* **Given records**
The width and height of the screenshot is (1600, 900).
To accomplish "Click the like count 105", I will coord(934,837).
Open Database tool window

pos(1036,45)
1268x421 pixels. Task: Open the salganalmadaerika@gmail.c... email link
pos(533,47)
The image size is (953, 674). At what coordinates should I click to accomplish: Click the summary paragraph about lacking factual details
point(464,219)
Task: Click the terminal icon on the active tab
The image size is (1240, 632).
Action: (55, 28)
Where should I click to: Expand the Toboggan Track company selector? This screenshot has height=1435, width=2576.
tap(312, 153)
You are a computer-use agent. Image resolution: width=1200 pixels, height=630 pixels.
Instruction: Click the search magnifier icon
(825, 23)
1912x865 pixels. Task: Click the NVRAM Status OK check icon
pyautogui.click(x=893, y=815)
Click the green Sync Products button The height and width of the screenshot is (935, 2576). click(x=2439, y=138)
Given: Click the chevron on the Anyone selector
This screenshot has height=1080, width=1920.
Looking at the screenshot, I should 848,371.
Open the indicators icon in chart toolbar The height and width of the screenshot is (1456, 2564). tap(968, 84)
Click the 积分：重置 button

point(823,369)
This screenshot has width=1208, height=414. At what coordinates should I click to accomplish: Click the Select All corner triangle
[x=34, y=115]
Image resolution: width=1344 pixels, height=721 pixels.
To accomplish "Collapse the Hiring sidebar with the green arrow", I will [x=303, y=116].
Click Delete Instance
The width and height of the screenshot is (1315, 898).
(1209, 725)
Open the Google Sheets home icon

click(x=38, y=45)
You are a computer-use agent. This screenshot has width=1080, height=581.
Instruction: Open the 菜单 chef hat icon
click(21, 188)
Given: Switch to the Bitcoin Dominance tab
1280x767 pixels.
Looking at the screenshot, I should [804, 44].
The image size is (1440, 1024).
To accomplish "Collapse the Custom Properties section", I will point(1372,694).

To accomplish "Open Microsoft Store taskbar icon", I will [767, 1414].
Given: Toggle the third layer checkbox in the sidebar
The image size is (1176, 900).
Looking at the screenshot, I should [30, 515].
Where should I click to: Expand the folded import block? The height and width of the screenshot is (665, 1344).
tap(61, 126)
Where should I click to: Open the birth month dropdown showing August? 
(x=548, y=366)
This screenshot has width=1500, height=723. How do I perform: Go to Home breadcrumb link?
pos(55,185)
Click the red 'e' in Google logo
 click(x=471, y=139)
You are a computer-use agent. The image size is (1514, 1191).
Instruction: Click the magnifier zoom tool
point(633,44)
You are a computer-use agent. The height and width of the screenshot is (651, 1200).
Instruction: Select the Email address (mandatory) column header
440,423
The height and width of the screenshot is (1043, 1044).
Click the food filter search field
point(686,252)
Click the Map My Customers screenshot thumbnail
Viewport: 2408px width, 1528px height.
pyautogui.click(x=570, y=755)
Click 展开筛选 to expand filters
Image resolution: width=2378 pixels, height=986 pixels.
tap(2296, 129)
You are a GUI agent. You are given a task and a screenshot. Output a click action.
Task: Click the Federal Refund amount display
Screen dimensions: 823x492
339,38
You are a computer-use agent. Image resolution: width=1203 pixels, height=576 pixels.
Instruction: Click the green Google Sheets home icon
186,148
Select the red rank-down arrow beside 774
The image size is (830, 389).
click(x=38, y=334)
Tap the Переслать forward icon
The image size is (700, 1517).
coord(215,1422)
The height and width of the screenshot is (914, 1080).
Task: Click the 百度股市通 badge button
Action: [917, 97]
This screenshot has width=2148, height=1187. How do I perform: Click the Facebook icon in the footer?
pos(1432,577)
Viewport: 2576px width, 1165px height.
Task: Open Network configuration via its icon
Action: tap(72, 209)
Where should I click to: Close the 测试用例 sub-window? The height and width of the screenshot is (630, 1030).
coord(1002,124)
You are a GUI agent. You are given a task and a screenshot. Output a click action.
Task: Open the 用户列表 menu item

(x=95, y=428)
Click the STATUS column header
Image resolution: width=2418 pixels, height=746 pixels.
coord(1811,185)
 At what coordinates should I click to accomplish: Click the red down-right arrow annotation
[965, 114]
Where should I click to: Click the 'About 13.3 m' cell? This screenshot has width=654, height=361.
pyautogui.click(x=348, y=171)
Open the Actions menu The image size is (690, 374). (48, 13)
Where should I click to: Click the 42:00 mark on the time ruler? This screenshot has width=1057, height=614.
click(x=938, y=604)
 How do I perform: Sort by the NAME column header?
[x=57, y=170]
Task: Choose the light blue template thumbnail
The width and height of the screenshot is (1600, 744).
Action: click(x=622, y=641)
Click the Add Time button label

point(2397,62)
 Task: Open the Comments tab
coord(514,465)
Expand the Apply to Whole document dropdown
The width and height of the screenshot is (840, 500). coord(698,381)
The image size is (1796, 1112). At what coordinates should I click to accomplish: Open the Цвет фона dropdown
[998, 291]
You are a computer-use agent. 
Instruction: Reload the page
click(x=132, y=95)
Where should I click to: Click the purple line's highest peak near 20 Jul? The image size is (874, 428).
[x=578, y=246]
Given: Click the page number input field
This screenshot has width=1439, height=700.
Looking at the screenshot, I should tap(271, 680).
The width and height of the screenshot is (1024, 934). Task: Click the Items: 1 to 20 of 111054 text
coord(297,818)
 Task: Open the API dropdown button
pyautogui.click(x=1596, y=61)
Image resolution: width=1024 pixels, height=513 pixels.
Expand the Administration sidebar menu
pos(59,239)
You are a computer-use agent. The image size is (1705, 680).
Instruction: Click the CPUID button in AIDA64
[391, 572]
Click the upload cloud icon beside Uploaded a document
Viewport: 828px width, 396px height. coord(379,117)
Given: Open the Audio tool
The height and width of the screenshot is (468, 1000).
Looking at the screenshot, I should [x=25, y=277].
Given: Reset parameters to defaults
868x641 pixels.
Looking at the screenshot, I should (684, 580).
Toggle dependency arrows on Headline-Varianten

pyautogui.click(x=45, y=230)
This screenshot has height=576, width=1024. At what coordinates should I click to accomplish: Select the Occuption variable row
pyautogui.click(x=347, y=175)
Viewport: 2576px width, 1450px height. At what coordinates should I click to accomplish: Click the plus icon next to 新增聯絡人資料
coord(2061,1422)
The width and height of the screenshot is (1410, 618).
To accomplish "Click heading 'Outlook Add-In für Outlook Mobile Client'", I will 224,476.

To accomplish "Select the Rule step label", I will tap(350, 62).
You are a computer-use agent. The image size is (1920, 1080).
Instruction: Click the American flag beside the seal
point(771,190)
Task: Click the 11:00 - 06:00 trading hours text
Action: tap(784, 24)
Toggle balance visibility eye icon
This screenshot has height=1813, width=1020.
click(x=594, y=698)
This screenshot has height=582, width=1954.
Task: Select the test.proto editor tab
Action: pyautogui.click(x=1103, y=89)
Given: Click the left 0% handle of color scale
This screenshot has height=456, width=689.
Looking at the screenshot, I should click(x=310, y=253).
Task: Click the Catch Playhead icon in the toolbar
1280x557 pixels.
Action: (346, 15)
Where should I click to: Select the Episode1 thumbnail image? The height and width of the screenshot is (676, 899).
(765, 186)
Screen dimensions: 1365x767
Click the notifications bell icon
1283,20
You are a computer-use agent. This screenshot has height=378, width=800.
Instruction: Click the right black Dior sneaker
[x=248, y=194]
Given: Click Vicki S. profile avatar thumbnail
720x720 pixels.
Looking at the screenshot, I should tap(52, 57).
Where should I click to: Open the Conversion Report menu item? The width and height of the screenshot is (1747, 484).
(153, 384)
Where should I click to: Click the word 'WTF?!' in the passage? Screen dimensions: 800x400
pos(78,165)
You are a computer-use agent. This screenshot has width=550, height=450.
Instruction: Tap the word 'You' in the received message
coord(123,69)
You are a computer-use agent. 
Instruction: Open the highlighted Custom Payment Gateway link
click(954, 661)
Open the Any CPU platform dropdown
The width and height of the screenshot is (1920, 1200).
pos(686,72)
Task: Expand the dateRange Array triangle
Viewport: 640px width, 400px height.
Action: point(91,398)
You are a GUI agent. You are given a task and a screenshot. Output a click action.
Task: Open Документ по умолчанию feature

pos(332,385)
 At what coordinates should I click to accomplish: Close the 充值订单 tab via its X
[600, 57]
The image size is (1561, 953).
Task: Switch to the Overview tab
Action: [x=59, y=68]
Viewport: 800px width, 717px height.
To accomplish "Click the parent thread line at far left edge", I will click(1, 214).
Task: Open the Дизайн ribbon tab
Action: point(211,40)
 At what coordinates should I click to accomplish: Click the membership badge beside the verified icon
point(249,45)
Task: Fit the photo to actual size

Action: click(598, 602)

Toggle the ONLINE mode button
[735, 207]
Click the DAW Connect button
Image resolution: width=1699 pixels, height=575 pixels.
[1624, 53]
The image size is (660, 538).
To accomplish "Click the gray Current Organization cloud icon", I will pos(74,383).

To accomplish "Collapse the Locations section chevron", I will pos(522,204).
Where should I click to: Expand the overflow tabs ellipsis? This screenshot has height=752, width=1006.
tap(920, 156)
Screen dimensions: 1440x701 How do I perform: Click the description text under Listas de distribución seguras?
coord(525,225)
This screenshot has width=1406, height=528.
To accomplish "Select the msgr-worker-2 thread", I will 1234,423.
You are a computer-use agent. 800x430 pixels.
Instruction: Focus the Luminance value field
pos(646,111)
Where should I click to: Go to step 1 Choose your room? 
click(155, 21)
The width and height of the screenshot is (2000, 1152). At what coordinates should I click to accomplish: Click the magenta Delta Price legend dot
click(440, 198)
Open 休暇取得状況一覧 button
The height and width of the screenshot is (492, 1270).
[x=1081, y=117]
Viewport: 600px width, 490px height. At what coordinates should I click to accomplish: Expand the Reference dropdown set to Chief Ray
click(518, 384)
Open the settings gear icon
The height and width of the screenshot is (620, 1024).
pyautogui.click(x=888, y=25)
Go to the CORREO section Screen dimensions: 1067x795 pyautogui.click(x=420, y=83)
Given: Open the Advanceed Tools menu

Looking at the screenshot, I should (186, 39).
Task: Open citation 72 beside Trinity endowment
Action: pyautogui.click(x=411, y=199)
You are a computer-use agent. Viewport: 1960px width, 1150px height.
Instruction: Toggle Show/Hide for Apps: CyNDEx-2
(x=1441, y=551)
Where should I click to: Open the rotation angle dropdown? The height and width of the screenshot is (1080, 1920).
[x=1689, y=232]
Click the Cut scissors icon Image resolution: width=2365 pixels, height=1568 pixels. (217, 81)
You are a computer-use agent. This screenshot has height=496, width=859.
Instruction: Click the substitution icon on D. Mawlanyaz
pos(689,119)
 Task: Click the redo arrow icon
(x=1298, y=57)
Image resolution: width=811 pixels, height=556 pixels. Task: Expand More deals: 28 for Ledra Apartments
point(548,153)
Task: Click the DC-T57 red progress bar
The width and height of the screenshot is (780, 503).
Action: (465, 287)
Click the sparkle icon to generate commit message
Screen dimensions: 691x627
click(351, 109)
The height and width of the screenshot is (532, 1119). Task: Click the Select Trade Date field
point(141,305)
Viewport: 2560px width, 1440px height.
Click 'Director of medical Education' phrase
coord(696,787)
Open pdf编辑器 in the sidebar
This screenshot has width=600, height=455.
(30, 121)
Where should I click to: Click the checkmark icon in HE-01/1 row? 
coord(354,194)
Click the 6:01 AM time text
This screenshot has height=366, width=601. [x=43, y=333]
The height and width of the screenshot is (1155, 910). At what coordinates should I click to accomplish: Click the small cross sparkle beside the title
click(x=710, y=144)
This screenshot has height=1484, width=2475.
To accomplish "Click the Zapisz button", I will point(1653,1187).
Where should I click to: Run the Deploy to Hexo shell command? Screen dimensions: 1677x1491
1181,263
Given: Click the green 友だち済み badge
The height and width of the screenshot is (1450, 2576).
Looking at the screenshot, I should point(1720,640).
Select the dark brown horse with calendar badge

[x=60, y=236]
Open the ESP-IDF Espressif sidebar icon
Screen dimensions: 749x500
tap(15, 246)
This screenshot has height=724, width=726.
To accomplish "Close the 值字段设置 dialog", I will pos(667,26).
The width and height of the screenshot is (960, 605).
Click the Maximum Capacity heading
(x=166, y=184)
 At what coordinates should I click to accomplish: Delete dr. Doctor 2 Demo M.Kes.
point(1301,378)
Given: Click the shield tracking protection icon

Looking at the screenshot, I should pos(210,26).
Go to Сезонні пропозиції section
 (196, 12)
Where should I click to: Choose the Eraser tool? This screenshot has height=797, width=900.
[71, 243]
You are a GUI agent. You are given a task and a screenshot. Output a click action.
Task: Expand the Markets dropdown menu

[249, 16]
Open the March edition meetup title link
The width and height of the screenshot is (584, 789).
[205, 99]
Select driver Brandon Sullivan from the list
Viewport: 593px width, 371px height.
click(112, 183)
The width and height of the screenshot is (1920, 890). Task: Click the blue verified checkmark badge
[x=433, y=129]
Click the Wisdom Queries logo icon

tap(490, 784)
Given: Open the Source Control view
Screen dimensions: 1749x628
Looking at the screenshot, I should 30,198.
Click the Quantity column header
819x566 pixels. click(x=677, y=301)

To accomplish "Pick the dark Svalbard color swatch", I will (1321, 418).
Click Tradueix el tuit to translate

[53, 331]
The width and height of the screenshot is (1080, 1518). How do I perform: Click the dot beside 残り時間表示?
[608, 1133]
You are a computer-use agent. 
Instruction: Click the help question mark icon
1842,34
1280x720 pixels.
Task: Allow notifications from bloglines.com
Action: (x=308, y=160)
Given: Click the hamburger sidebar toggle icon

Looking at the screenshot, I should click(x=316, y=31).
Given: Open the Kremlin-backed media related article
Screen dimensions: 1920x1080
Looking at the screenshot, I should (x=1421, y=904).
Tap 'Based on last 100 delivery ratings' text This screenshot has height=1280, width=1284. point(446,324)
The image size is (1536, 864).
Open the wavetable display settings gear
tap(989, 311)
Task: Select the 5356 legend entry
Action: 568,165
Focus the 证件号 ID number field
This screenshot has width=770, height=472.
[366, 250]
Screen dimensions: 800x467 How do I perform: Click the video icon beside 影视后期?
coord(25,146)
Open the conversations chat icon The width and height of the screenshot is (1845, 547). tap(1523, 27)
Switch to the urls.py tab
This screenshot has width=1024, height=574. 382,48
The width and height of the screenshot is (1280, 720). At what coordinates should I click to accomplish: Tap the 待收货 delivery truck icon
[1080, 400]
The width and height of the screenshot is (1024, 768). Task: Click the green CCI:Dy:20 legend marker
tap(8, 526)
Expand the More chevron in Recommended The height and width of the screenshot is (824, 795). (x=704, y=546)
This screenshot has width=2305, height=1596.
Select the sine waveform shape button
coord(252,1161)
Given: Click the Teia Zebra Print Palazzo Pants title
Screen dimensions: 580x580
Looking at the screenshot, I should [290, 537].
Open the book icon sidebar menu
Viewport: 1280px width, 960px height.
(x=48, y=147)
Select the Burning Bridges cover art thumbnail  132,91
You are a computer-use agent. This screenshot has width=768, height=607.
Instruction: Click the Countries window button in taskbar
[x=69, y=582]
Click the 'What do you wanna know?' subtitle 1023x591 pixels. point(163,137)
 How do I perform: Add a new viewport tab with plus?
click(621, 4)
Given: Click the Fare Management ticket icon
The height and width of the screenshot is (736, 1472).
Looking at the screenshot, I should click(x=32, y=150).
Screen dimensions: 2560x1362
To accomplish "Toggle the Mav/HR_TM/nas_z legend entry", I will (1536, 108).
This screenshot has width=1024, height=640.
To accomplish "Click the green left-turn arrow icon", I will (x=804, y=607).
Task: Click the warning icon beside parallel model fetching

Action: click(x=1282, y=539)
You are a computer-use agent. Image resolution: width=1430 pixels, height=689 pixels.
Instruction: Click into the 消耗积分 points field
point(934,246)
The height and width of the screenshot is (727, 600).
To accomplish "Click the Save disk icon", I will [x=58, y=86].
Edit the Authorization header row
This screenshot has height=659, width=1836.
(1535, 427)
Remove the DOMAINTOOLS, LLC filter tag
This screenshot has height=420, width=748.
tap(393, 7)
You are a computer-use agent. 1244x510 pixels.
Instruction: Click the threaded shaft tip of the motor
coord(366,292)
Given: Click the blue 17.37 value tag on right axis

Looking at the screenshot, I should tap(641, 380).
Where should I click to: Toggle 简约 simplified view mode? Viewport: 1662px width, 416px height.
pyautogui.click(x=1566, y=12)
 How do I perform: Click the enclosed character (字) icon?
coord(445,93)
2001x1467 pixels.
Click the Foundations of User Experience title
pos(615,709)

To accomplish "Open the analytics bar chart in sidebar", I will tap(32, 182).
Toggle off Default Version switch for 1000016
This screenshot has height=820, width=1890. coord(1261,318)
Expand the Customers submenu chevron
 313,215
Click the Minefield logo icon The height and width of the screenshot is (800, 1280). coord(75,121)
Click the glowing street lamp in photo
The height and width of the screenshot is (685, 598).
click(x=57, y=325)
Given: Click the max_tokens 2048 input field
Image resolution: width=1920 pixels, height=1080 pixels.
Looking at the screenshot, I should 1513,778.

* **Short problem**
Rewrite the records as a Markdown table with the columns Row and Record line, one numbered row per line, leaving out blank lines. Begin at the line that contains "The width and height of the screenshot is (2000, 1152)." and stop after the line that contains "[x=1081, y=117]".

* **Complete response**
| Row | Record line |
|---|---|
| 1 | The width and height of the screenshot is (2000, 1152). At what coordinates should I click to accomplish: Click the magenta Delta Price legend dot |
| 2 | click(440, 198) |
| 3 | Open 休暇取得状況一覧 button |
| 4 | The height and width of the screenshot is (492, 1270). |
| 5 | [x=1081, y=117] |